__Data provided__.

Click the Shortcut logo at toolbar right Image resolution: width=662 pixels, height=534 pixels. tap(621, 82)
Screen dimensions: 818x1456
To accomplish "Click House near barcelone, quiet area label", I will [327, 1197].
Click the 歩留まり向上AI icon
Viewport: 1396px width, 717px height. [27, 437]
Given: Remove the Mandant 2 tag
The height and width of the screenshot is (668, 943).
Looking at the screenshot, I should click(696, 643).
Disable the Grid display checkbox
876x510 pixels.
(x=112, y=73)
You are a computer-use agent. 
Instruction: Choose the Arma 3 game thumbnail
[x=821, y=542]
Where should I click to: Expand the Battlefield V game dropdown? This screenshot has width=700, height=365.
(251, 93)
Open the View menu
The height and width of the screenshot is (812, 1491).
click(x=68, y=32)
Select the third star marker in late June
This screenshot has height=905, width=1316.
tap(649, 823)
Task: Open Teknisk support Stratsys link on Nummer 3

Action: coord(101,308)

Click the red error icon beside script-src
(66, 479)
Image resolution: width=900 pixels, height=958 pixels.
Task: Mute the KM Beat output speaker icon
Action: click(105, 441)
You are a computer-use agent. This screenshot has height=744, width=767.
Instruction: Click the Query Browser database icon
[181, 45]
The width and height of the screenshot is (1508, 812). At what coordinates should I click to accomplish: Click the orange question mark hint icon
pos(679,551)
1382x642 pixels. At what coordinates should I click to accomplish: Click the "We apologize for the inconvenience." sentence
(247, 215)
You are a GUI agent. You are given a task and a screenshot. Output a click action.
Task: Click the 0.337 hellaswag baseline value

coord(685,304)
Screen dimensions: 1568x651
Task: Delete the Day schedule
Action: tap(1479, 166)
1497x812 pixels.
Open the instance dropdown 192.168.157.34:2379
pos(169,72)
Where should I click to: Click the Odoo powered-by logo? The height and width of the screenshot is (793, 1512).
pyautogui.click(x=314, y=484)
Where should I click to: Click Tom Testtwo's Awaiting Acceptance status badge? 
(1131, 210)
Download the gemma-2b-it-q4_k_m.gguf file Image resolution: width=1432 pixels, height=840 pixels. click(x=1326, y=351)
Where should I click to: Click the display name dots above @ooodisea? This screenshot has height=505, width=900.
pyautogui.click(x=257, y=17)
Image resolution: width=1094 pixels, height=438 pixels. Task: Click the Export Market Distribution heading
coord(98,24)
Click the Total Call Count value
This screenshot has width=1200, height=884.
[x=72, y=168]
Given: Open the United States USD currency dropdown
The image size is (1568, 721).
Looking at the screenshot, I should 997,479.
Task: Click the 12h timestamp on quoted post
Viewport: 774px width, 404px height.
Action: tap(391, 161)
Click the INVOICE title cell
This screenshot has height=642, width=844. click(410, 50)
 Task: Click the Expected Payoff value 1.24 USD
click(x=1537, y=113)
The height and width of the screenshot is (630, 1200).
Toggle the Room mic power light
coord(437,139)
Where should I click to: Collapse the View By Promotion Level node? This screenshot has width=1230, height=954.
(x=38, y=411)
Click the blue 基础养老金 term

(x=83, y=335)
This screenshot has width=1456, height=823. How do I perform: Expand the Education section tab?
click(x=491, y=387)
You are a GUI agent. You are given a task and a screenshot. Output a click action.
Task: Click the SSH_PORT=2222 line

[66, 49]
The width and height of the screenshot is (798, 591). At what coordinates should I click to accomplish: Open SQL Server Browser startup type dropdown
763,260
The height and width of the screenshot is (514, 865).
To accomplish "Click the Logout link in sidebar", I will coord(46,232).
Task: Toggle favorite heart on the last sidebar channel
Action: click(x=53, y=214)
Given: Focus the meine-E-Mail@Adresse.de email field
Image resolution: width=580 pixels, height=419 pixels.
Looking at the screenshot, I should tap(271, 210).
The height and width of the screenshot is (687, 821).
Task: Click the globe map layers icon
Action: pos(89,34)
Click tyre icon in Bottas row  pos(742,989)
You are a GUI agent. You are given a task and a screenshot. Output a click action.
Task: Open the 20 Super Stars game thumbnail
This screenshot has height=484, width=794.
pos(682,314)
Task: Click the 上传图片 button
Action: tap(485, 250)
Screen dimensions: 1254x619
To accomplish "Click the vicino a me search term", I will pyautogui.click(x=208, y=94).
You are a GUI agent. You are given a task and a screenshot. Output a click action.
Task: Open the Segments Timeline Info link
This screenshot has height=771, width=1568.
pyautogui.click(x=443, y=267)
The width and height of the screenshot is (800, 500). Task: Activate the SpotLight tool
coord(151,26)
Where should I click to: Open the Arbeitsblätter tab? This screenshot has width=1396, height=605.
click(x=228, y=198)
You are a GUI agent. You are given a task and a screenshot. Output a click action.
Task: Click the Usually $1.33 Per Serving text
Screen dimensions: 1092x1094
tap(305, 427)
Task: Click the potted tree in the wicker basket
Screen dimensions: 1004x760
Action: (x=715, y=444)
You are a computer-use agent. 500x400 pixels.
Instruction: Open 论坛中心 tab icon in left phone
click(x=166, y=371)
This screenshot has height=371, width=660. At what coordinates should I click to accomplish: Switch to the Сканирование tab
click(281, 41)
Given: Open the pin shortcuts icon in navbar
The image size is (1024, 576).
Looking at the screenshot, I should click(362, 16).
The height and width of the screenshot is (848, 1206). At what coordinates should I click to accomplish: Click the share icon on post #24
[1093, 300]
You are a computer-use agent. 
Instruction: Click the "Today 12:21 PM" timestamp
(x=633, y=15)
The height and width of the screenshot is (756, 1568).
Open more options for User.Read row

__Assigned task__. Each line in the listing where the word "computer" is found is to be copied.

__Task response__.
You are a computer-use agent. 
You are a computer-use agent. This screenshot has height=744, width=767.
You are a computer-use agent. 500x400 pixels.
You are a computer-use agent. 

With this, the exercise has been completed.